Problem statement
Extract and repeat the material verbatim, beginning at the line that contains "Image resolution: width=575" and ending after the line that contains "[x=56, y=60]".

Exercise inputs
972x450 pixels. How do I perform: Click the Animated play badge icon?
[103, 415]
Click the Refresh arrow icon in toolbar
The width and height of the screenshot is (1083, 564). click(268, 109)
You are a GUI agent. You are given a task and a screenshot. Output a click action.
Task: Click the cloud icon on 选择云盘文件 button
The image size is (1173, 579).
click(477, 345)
* * *
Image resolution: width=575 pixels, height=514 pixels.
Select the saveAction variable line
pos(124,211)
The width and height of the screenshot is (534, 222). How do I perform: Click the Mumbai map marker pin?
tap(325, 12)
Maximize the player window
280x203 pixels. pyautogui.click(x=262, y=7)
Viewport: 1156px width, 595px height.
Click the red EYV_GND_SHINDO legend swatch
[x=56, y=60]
==
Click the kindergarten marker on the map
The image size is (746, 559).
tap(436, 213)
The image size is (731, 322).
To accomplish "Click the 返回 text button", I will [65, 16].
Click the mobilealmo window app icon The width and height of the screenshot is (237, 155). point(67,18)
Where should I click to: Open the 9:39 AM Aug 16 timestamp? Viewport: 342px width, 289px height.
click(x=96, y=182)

Reply to the exercise
Image resolution: width=575 pixels, height=514 pixels.
Select the saveAction variable line
pos(124,211)
The width and height of the screenshot is (534, 222). How do I perform: Click the Mumbai map marker pin?
tap(325, 12)
Maximize the player window
280x203 pixels. pyautogui.click(x=262, y=7)
Viewport: 1156px width, 595px height.
Click the red EYV_GND_SHINDO legend swatch
[x=56, y=60]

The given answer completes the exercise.